> [Text provided]:
— begin —
Albert Einstein (1879-1955): Person of the century
He was the pre-eminent scientist in a century dominated by
science. The touchstones of the era--the Bomb, the Big Bang,
quantum physics and electronics--all bear his imprint
By Frederic Golden
December 27, 1999
Web posted at: 12:23 p.m. EST (1723 GMT)
He was the embodiment of pure intellect, the bumbling professor
with the German accent, a comic cliche in a thousand films.
Instantly recognizable, like Charlie Chaplin's Little Tramp,
Albert Einstein's shaggy-haired visage was as familiar to
ordinary people as to the matrons who fluttered about him in
salons from Berlin to Hollywood. Yet he was unfathomably
profound--the genius among geniuses who discovered, merely by
thinking about it, that the universe was not as it seemed.
Even now scientists marvel at the daring of general relativity
("I still can't see how he thought of it," said the late Richard
Feynman, no slouch himself). But the great physicist was also
engagingly simple, trading ties and socks for mothy sweaters and
sweatshirts. He tossed off pithy aphorisms ("Science is a
wonderful thing if one does not have to earn one's living at it")
and playful doggerel as easily as equations. Viewing the hoopla
over him with humorous detachment, he variously referred to
himself as the Jewish saint or artist's model. He was a
cartoonist's dream come true.
Much to his surprise, his ideas, like Darwin's, reverberated
beyond science, influencing modern culture from painting to
poetry. At first even many scientists didn't really grasp
relativity, prompting Arthur Eddington's celebrated wisecrack
(asked if it was true that only three people understood
relativity, the witty British astrophysicist paused, then said,
"I am trying to think who the third person is"). To the world at
large, relativity seemed to pull the rug out from under perceived
reality. And for many advanced thinkers of the 1920s, from
Dadaists to Cubists to Freudians, that was a fitting credo,
reflecting what science historian David Cassidy calls "the
incomprehensiveness of the contemporary scene--the fall of
monarchies, the upheaval of the social order, indeed, all the
turbulence of the 20th century."
— end —
(Rows showing where targets appear)
— begin —
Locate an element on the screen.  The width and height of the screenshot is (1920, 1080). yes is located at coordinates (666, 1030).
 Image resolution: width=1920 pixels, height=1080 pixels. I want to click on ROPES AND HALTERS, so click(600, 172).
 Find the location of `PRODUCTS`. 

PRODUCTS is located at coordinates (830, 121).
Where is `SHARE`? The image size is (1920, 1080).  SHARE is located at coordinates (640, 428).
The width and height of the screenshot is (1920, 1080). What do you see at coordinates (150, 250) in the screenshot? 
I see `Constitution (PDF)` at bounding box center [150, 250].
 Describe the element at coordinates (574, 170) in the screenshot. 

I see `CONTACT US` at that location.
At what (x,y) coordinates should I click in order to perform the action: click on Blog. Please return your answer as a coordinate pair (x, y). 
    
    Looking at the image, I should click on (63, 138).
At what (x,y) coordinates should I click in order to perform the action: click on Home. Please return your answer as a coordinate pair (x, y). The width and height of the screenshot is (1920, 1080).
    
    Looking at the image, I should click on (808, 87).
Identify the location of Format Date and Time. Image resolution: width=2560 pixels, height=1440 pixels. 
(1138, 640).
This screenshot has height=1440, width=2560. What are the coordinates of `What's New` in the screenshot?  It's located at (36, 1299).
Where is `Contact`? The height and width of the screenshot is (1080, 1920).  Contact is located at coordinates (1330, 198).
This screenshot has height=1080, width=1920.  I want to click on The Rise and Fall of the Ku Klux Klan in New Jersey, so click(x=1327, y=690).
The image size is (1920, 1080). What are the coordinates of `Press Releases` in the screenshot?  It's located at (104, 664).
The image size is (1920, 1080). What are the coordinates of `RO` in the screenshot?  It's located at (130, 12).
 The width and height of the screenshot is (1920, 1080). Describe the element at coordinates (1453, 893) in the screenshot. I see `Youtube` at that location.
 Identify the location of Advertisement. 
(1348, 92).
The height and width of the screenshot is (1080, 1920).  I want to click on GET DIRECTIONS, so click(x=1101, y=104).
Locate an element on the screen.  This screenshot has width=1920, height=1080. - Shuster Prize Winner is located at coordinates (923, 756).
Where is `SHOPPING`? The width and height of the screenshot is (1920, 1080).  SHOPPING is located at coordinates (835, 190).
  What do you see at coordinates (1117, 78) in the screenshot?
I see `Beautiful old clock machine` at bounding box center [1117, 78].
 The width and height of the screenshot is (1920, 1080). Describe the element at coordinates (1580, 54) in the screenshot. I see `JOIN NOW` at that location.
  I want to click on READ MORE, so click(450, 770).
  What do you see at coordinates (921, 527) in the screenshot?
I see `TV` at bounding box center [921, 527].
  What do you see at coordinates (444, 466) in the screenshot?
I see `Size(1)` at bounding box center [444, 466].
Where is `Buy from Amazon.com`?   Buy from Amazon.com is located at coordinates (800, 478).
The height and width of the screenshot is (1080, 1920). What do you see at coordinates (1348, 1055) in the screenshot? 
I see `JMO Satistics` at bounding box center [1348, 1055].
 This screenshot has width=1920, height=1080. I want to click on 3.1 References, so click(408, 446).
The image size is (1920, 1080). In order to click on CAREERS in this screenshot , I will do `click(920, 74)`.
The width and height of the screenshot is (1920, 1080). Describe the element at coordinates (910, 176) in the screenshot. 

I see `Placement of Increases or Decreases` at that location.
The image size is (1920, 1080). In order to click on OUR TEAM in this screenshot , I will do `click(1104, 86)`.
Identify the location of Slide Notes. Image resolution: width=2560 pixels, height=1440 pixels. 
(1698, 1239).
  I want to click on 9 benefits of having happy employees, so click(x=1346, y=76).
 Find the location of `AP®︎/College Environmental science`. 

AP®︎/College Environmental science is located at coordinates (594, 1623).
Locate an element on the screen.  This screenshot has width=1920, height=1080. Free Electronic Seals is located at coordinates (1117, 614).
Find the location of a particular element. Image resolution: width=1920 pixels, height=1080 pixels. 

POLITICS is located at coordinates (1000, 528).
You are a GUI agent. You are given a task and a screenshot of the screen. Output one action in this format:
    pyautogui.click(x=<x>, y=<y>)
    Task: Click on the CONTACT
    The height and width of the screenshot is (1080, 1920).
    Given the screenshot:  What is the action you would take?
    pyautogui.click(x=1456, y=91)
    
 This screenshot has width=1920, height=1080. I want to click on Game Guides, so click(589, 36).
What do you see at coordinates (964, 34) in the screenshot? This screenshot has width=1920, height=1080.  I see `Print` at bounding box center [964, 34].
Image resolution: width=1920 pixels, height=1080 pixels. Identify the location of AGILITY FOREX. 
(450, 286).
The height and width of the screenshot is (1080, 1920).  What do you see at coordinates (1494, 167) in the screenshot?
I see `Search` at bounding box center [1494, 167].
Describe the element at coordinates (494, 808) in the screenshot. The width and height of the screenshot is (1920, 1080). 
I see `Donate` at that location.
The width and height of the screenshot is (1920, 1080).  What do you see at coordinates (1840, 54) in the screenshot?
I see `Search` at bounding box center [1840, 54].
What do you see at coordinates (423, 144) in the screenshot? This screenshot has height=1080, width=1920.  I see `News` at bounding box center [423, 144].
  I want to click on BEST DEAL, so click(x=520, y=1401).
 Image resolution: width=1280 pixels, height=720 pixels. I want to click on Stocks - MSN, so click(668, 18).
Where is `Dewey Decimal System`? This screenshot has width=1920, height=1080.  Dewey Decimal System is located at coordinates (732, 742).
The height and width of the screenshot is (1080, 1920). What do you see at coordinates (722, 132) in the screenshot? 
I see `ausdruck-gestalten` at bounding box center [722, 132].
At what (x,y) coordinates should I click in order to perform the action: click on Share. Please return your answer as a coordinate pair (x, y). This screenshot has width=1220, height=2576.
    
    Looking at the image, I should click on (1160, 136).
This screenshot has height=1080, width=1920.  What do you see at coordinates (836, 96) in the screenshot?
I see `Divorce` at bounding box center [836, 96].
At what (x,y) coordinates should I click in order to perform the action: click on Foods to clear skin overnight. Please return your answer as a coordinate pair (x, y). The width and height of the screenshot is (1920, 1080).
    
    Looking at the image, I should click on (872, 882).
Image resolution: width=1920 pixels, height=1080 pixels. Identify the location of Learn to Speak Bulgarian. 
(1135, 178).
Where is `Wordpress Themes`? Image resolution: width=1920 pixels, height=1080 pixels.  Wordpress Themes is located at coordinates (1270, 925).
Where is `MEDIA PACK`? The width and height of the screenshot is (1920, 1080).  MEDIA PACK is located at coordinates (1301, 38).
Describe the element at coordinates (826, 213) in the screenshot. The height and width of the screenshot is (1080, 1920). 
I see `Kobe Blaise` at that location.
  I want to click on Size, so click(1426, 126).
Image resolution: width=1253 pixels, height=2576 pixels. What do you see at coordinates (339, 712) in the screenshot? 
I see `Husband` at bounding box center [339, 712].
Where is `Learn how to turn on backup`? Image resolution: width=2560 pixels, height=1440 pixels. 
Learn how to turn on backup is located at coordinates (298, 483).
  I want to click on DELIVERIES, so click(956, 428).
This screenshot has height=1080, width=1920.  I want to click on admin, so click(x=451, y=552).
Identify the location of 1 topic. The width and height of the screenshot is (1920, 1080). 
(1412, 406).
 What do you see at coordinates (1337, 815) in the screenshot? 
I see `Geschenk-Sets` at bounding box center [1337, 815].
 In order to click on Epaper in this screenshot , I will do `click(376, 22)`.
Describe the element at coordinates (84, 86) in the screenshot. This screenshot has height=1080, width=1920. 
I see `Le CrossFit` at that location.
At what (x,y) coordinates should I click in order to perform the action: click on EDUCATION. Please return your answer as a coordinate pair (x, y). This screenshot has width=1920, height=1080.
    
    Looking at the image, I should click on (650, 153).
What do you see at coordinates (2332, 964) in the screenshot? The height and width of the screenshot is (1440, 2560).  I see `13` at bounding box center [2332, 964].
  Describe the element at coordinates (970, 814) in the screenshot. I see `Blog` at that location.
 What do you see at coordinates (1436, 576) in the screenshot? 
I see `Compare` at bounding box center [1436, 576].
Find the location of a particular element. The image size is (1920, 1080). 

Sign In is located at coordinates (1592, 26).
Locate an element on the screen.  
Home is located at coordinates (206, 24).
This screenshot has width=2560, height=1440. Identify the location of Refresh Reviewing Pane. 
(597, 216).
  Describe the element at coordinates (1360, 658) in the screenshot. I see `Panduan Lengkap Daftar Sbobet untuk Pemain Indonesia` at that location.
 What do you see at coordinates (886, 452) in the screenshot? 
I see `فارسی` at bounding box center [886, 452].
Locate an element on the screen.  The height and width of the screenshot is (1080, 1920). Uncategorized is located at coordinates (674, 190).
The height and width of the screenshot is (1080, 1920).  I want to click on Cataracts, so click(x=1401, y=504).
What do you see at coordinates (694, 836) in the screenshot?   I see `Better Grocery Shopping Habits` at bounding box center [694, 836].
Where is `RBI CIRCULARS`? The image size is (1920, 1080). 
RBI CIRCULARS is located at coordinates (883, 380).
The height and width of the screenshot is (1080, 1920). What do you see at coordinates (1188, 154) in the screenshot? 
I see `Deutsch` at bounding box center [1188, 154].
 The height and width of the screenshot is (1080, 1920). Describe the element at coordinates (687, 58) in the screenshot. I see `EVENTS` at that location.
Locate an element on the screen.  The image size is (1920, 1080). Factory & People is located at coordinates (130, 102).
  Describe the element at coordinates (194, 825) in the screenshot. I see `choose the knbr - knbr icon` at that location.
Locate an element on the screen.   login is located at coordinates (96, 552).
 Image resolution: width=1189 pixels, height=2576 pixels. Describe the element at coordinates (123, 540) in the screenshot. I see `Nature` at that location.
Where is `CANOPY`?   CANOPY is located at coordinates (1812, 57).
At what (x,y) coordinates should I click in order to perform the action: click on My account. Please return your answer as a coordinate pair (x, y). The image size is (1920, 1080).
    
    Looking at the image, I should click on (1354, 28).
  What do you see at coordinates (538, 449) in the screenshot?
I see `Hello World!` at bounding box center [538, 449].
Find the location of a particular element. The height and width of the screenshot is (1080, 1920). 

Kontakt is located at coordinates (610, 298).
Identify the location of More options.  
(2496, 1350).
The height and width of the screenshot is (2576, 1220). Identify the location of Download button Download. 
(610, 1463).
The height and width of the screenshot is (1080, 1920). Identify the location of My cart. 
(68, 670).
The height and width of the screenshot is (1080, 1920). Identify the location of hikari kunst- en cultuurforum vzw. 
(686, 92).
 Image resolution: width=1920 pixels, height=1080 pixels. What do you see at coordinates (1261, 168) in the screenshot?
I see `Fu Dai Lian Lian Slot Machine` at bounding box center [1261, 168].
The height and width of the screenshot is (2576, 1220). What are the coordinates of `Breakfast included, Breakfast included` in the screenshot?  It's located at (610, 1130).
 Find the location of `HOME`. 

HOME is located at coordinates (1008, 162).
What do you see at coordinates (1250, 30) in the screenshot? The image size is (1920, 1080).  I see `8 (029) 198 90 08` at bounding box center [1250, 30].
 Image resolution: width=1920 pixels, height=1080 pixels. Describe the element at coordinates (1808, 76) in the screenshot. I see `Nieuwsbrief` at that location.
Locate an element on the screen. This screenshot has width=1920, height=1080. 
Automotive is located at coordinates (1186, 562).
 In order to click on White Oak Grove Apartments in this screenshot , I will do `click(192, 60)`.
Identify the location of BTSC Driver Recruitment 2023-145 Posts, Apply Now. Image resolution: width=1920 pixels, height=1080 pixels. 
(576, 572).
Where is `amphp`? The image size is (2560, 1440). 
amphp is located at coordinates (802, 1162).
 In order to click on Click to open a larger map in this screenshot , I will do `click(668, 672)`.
— end —
> [Set tasks]:
(a) For each statement, answer yes or no on whether it agrees with the Einstein article, and quote the words that decide it. (i) Arthur Eddington was a British astrophysicist. (ii) Einstein favored ties and socks over sweaters. (iii) Richard Feynman said he still could not see how Einstein thought of general relativity.
(b) Copy down, word for word, the passage of the Einstein article from "Albert Einstein (1879-1955): Person" to "a thousand films.".

> [Outputs by task]:
(a)
(i) Yes: "the witty British astrophysicist"
(ii) No: "trading ties and socks for mothy sweaters and sweatshirts"
(iii) Yes: "I still can't see how he thought of it"

(b)
Albert Einstein (1879-1955): Person of the century
He was the pre-eminent scientist in a century dominated by
science. The touchstones of the era--the Bomb, the Big Bang,
quantum physics and electronics--all bear his imprint
By Frederic Golden
December 27, 1999
Web posted at: 12:23 p.m. EST (1723 GMT)
He was the embodiment of pure intellect, the bumbling professor
with the German accent, a comic cliche in a thousand films.